■ **ページ抜粋**

19日の 『ETV特集』 は、
見狼記 ~神獣ニホンオオカミ~
でした(ナレーターは平泉成さん)。
ニホンオオカミは、かつて本州、四国、九州に生息していましたが、1905年(明治
38年)、奈良県東吉野村にて捕獲された個体を最後に絶滅。
剥製は何体か現存するも、詳細は分かっていません。
体長は1m程で、オオカミとしては小さい部類に入ります。
イヌと外見から区別する事は難しく、その特徴は頭骨に有ります。
↓ Wikipedia より(以下2点) 国立科学博物館の剥製
埼玉県秩父地方
八木博さんは、15年前にニホンオオカミと思われる動物を撮影し、それ以来
ニホンオオカミを追っています。
関東の秘境とも云われる奥秩父では、今も目撃者が現れます。
三峯(みつみね)神社
・・・主祭神は、伊弉諾尊(イザナギノミコト)、伊弉册尊(イザナミノミコト)
シカやイノシシの食害から農作物を守るオオカミを眷属・神使とし、「お犬
様」として信仰するようになりました。
更に、オオカミを描いた御眷属の札は、草食動物だけでなく盗難・火難除け
にも御利益が有るとして配られています。
釜山(かまやま)神社
・・・建立に日本武尊が関わっているものの、主祭神は「木火土金水」の霊神。
神使として、やはりオオカミが「お犬様」「大口真神」と呼ばれ祀られており、
御眷属の札も配られます。
月に1度、1升の飯を捧げる「お炊き上げ」が行われます。
宮司が山の上にある奥の院までおひつを持って行き、秘密の谷間で祝詞を
上げます。 取り替えるおひつは空になっているのだとか。
大規模な火事、地震、洪水、そして流行り病(例えば、コレラを千年もぐら、あめ
りか狐などと呼んで恐れた)が起こると、御眷属の札を求める人が拡がったと
云います。
山の神の化身として、オオカミ信仰が強かった秩父地方では、今も尚 オオカミ講
が点在しています。
オオカミ講・・・持ち回りで、一家の主が人目のつかない深夜に「お炊き上げ」を
行います。
「もう止めてもと思うが、止めた後が怖い」、「祠の前で願い事を
しようとしても言葉が浮かばない」と言います。
ある地区では、オオカミの祟りを鎮める為、碑を建てました。 そこ
には、薄っすらと「大口真神」の文字が。
八木さんは、オオカミの牙を持つというお婆さんを訪ねました。
「貴重な物だ」という八木さんに、言葉を濁すお婆さん。 どうやら、「人
には見せてはいけない物」のようです。
旧家では、ニホンオオカミの頭骨が丁重にくるまれ、箱に入って
保管されています。 箱には、オオカミの「息穴」という3つの穴が穿た
れています。
相当に古い物ばかりで、中には安政2年(1855年)の箱書きが・・・
これらの頭骨信仰は、三峯神社を中心に修験者の活動範囲と
重なります。
人間の手で滅ぼしたものを、人間の手で復活させようとした人がいます。

■ **作業内容**
(A) ページ抜粋によると、ニホンオオカミの最後の個体が捕獲された場所はどこか。
(B) ページ抜粋の「旧家では、ニホンオオカミの頭骨が丁重にくるまれ、箱に入って」から「人間の手で滅ぼしたものを、人間の手で復活させようとした人がいます。」までを、末尾の語句も含めて原文どおりに出力せよ。
これらの行はページ抜粋の内容とは関係がない。

■ **提供された行**
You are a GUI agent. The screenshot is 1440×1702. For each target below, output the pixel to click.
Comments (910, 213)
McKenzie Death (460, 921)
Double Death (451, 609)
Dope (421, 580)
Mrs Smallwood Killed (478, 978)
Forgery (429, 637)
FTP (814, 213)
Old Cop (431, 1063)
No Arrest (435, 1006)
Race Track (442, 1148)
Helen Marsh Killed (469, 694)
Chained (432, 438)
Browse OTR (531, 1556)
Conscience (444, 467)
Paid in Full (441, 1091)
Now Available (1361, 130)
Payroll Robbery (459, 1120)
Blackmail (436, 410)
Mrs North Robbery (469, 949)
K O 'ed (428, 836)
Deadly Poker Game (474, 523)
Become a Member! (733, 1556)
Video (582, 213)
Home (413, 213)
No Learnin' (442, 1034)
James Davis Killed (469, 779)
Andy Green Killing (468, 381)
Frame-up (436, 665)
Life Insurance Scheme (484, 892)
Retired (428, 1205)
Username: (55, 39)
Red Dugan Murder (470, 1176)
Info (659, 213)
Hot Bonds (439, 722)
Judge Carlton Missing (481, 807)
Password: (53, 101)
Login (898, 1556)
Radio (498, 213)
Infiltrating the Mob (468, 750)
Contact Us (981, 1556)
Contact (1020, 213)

==

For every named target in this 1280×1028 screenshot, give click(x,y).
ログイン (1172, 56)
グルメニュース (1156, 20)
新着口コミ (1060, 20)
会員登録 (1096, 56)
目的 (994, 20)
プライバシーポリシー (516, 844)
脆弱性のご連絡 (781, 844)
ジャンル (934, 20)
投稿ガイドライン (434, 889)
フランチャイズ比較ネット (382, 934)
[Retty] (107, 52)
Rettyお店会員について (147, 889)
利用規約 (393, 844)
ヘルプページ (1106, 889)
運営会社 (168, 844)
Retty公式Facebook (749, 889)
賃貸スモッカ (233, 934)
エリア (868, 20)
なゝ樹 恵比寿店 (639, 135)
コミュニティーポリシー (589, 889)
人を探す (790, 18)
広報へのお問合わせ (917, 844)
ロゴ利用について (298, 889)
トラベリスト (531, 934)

...

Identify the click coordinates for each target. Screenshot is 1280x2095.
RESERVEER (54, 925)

■ **各課題の解答**
(A) 奈良県東吉野村。

(B)
旧家では、ニホンオオカミの頭骨が丁重にくるまれ、箱に入って
保管されています。 箱には、オオカミの「息穴」という3つの穴が穿た
れています。
相当に古い物ばかりで、中には安政2年(1855年)の箱書きが・・・
これらの頭骨信仰は、三峯神社を中心に修験者の活動範囲と
重なります。
人間の手で滅ぼしたものを、人間の手で復活させようとした人がいます。